Fare memoria

di Andrea Dessardo

 

Dobbiamo imparare a fare quel che ha fatto Israele: leggere la storia – la nostra personale, quella della nostra comunità, la storia universale – e riconoscerla come una storia di salvezza, nella quale Dio è presente anche quando non ce ne accorgiamo. La Bibbia è in fondo il racconto, quasi il diario, di questa storia d’amore tra l’uomo e Dio. Ne ha parlato don Antonio Bortuzzo nel primo dei tre incontri organizzati dalla Scuola diocesana di Formazione unitaria, tenutosi giovedì 14 gennaio nella parrocchia di Gesù Divino Operaio: Accogliere, raccogliere e leggere la presenza del Signore.

Il primo a scrivere, tra i profeti, fu Amos, in un momento di crisi per Israele, mentre s’affermava la potenza assira; e all’aggravarsi della crisi seguì l’intensa predicazione di Geremia. Diveniva sempre più chiaro ai profeti che Israele stava tradendo l’Alleanza che il Signore aveva stretto con lui. Il tracollo si ebbe con la deportazione a Babilonia e la distruzione del tempio. Scripta manent: e così dalla lettura e dalla meditazione di quelle parole, a poco a poco, Israele comprese la profondità dell’amore di Dio, il suo non venir mai meno alla sua promessa. È Ezechiele, durante l’esilio, che cambia il rapporto degli ebrei con Dio, che non lo vivono più in maniera utilitaristica. Dio allora darà loro un «cuore nuovo».

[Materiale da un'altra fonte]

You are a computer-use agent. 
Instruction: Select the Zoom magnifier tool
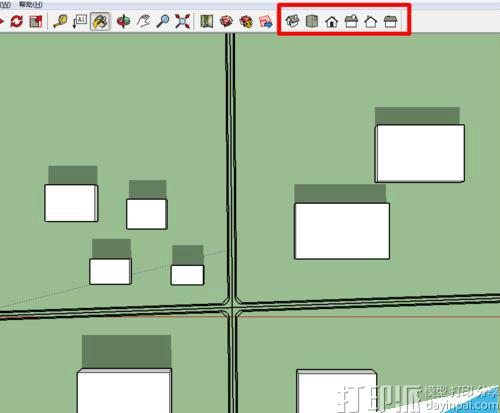click(x=163, y=21)

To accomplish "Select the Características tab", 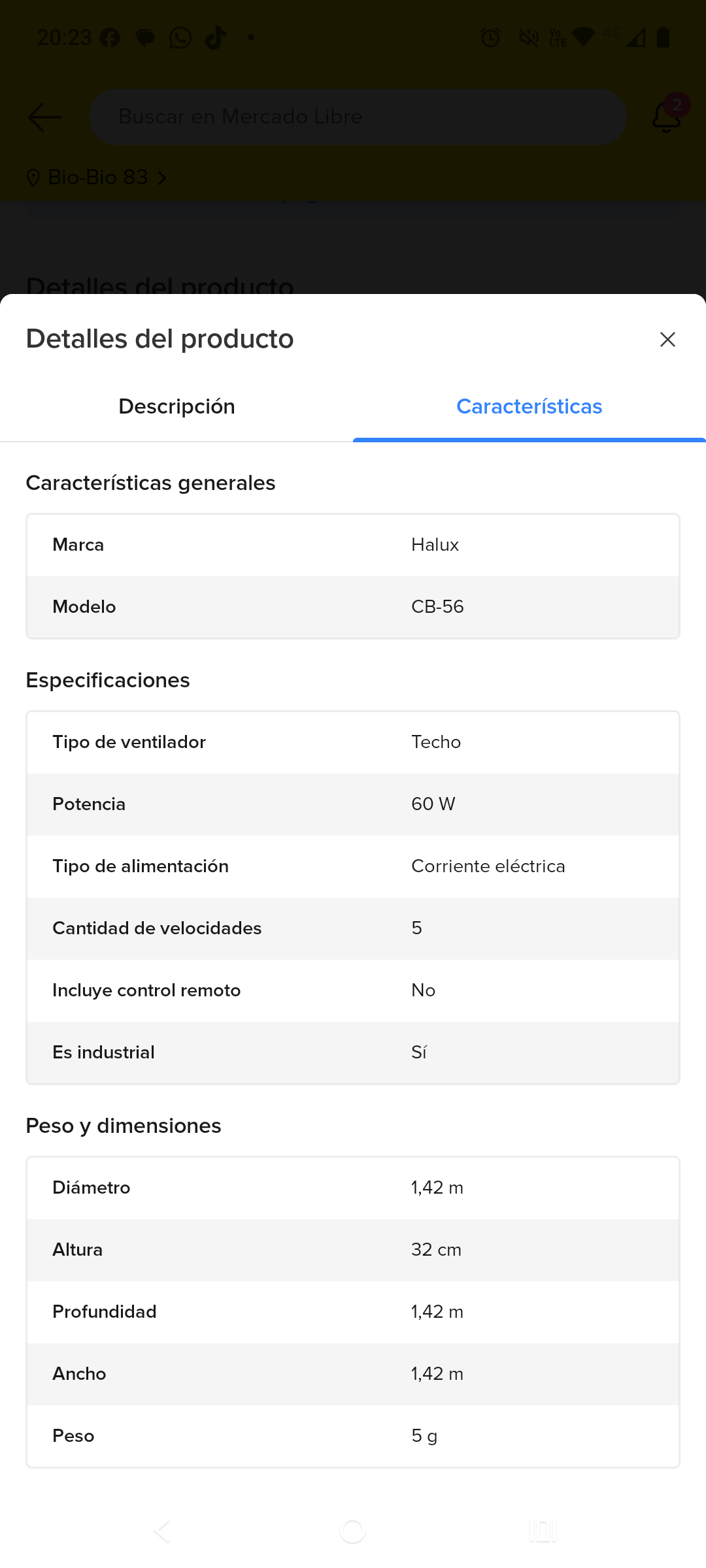I will pyautogui.click(x=529, y=406).
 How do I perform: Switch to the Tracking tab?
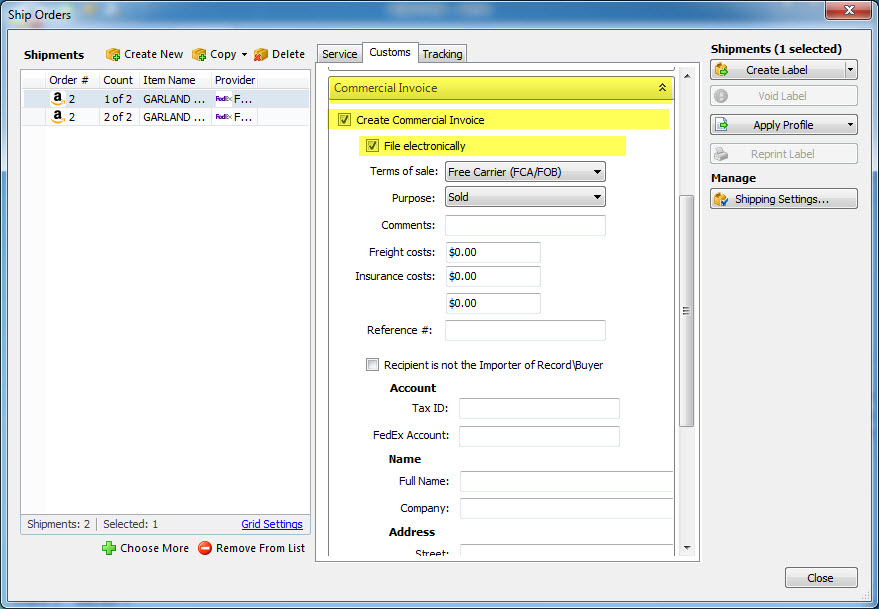[x=442, y=54]
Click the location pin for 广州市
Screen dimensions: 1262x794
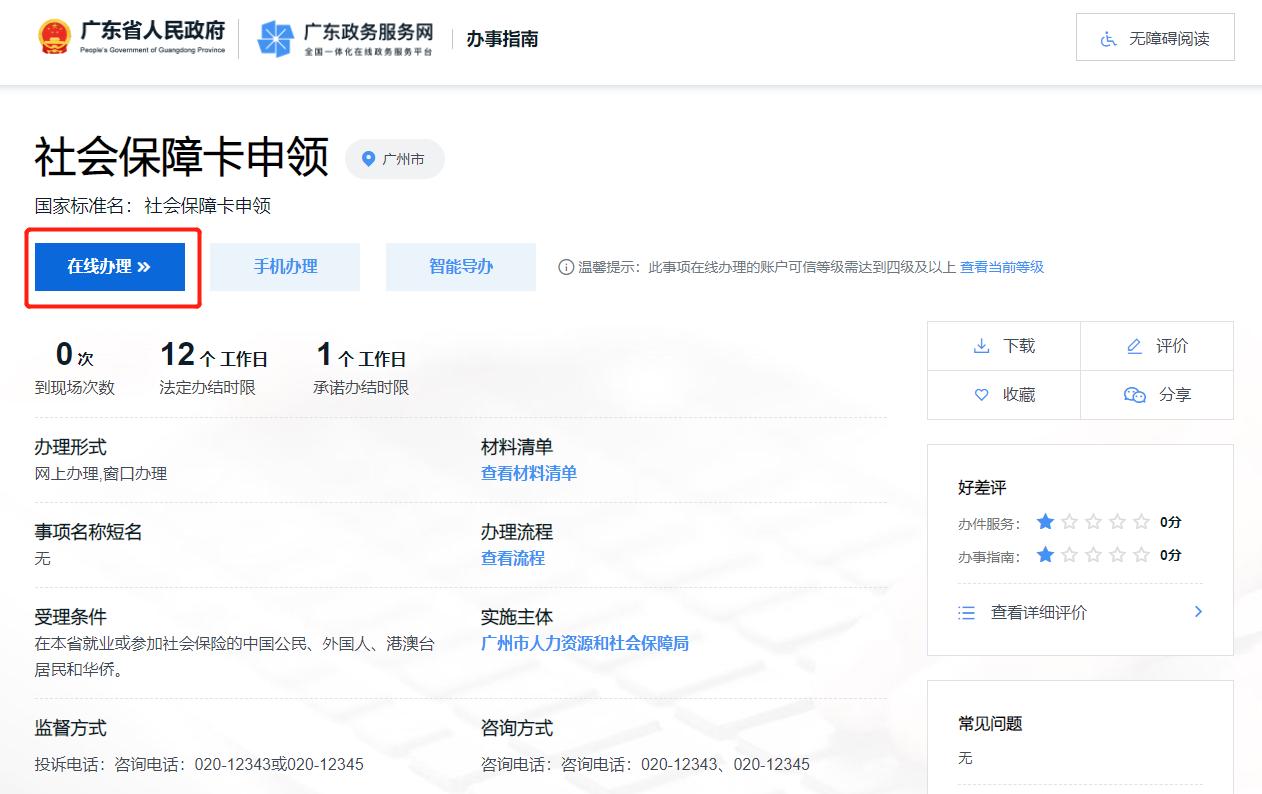tap(368, 158)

La Bibbia è un caso unico nella storiografia antica per due motivi: non fa mai ricorso al mito (se non nei primi undici capitoli della Genesi, attingendo alla mitologia di altri popoli come i fenici) e non offre sempre una sola e univoca versione dei fatti, come mostrano, ad esempi, i due libri delle Cronache, nei quali gli eventi raccontati nel Deuteronomio, nell’Esodo, in Giosuè, ecc., seguono una narrazione molto più asciutta: la Bibbia non offre definizioni da manuale o da catechismo, ma racconta storie di uomini e donne e del loro rapporto con Dio. Anche nelle poche occasioni in cui attinge alla mitologia, infatti, la Bibbia ha sempre per protagonisti solo gli uomini e Dio, mai creature immaginarie. È così che essa risponde alle due domande che l’attraversano tutta: dove posso trovare Dio? Chi è l’uomo?

Un tale approccio ci insegna almeno tre cose: la fedeltà alla storia, che non muta per interventi magici, e nella quale Dio collabora con l’uomo; l’importanza della memoria, perché non esistono né il caso né il destino; la speranza nel futuro, giacché Dio non ci vorrà abbandonare dopo averci così a lungo accompagnato, anche nell’esilio a Babilonia e in tutte le tragedie d’ogni tempo apparentemente inspiegabili e ingiustificabili.

L’esempio da seguire è Maria, colei che «custodiva queste cose nel suo cuore».